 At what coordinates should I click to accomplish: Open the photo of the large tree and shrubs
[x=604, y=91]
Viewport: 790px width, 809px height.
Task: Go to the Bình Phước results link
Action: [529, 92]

Task objective:
Set down the entire listing above again, word for word.

Solved exercise:
 At what coordinates should I click to accomplish: Open the photo of the large tree and shrubs
[x=604, y=91]
Viewport: 790px width, 809px height.
Task: Go to the Bình Phước results link
Action: [529, 92]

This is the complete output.